Mr. Shultz has spent the last eight decades roaming the property surrounding Lost Avenue. He fairly grew up on this land and in its houses listening to stories relayed to him by members of the Baker family as told them by veterans of the battle and survivors of the aftermath. Our little group included my wife Rhonda, Kris and Roger Branch and Jim and Linda Floyd when we visited on Friday June 28th. Mr. Shultz met us in the driveway and immediately began detailing the history of the buildings standing around us.
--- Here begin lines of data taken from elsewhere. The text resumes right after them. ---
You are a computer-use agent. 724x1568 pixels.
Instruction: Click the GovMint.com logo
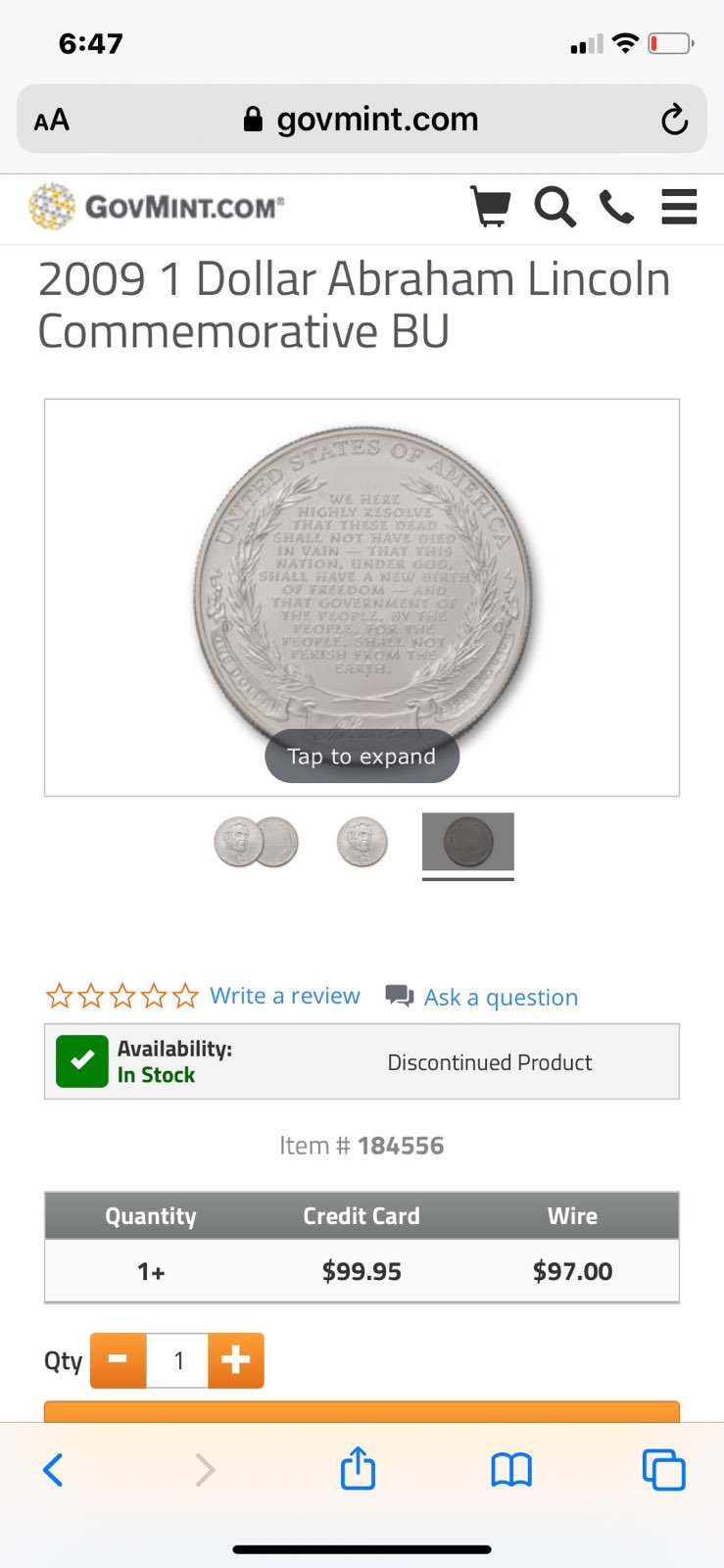(x=157, y=207)
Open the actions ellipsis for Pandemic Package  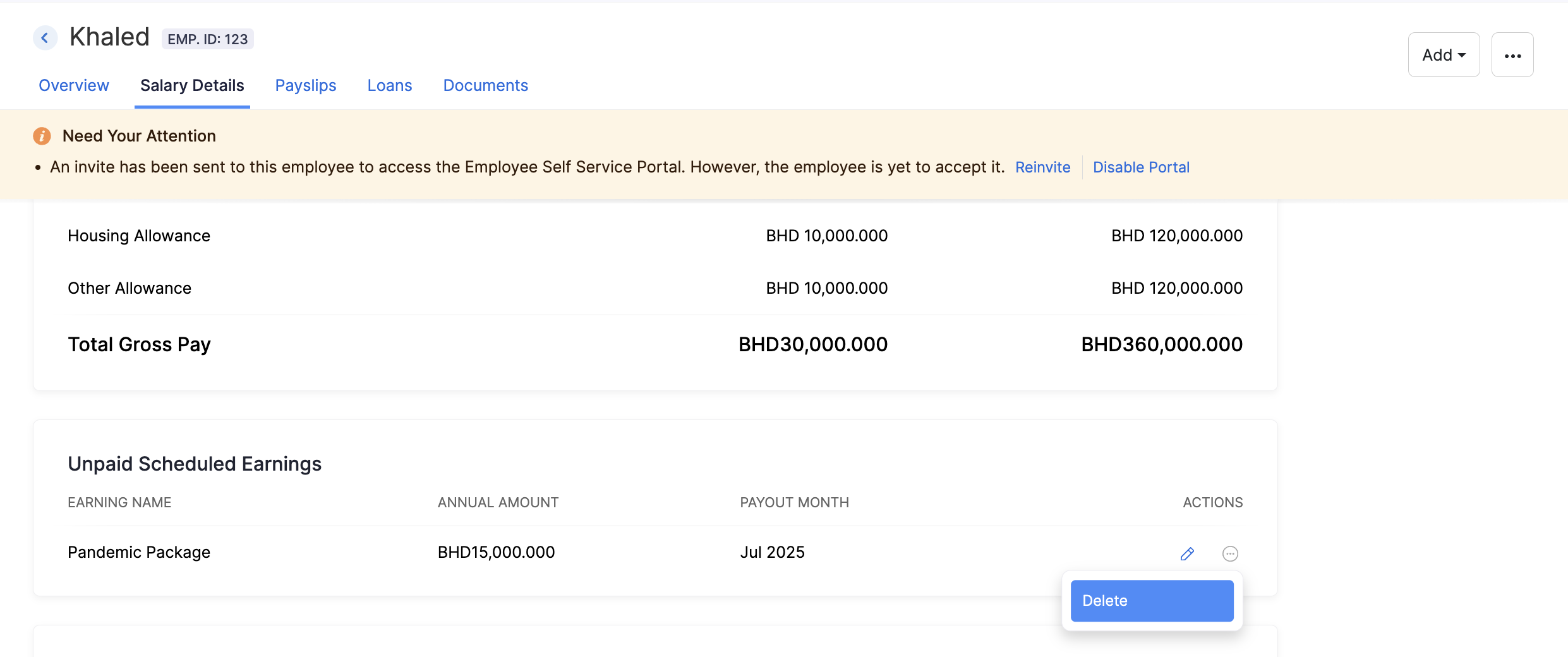pyautogui.click(x=1231, y=553)
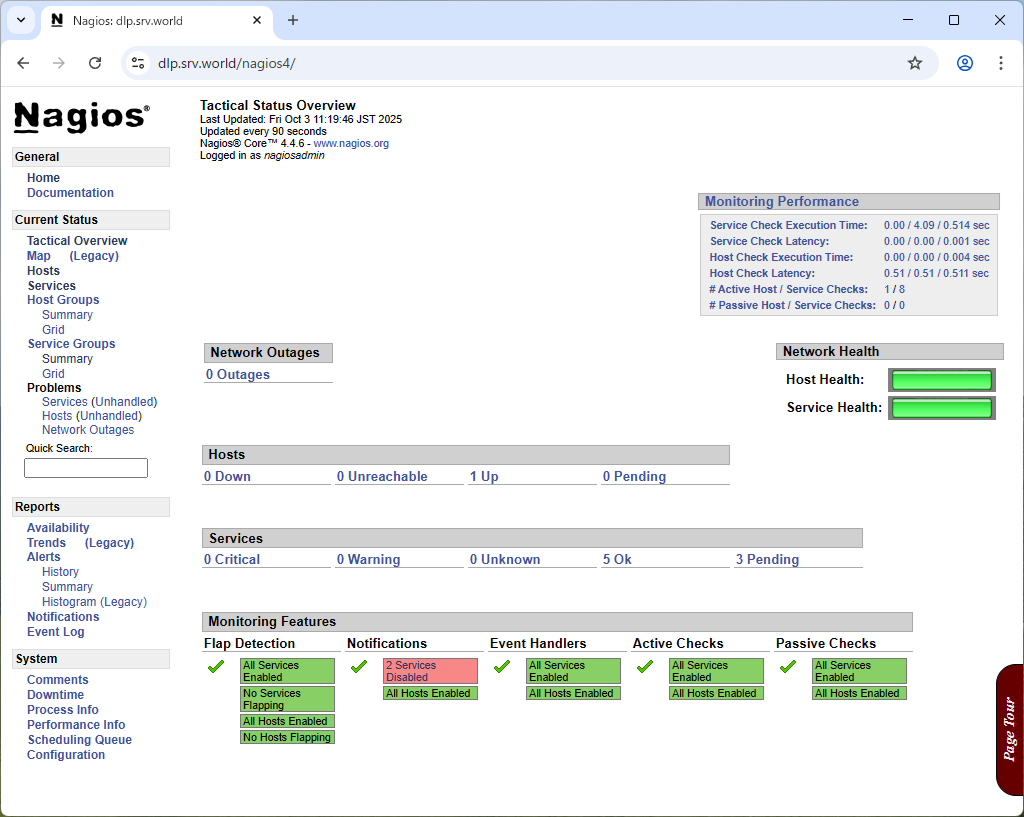Open a new browser tab

[293, 20]
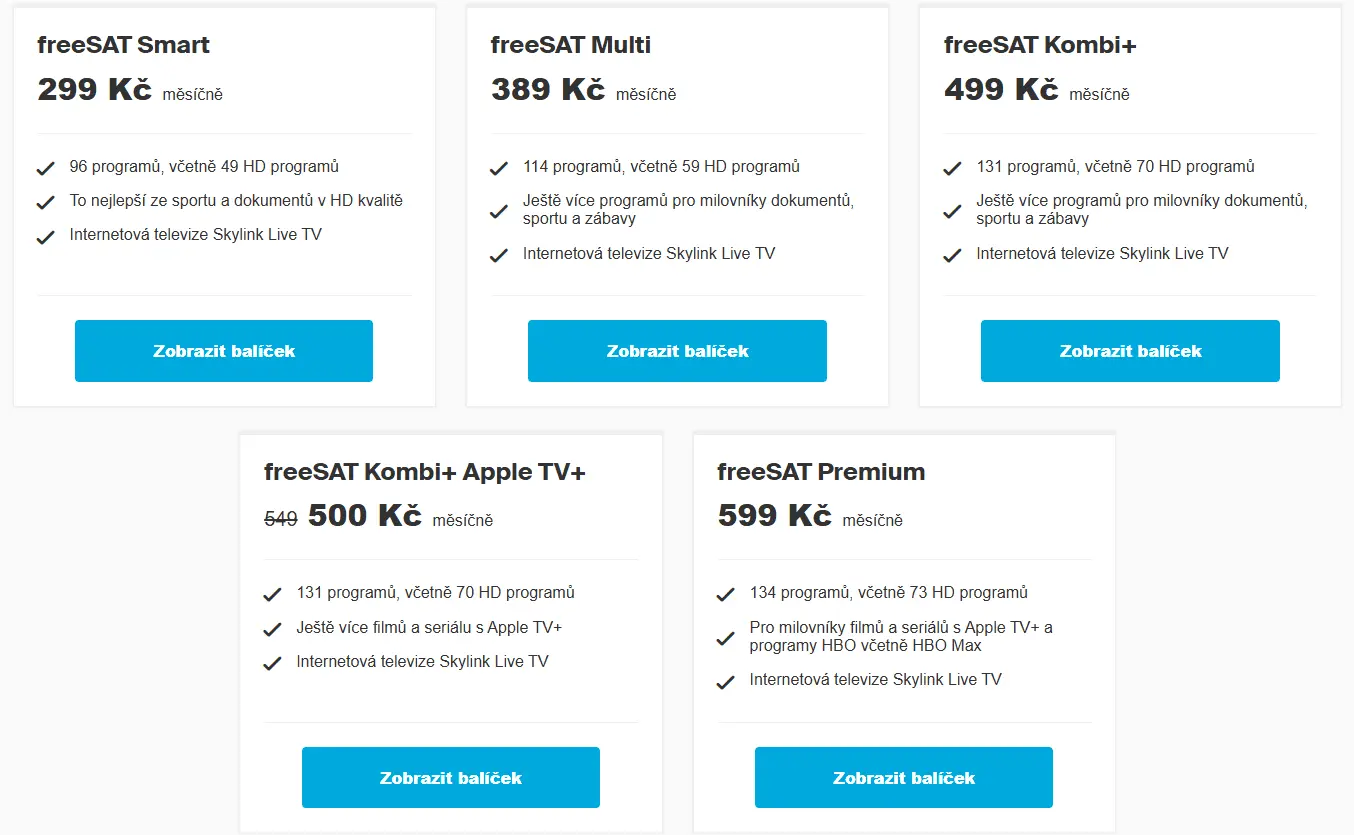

Dean pointed out each building, detailing their significance, “That red barn is part of the Musser farm,” he explains. Musser farm was where Evergreen cemetery hero Elizabeth Thorn visited during the battle and witnessed dead soldiers “stacked like cord-wood and the front porch full of amputated arms and legs.” He points out the Hoke toll house “built around 1814 where General Zook (wounded at the wheatfield) was taken, according to Dean, “his wounds were such that you could look into his chest and see his organs. The night of July 2nd, 20 soldiers were buried in the field there.” Yes, it is immediately apparent that Mr. Shultz is an expert storyteller.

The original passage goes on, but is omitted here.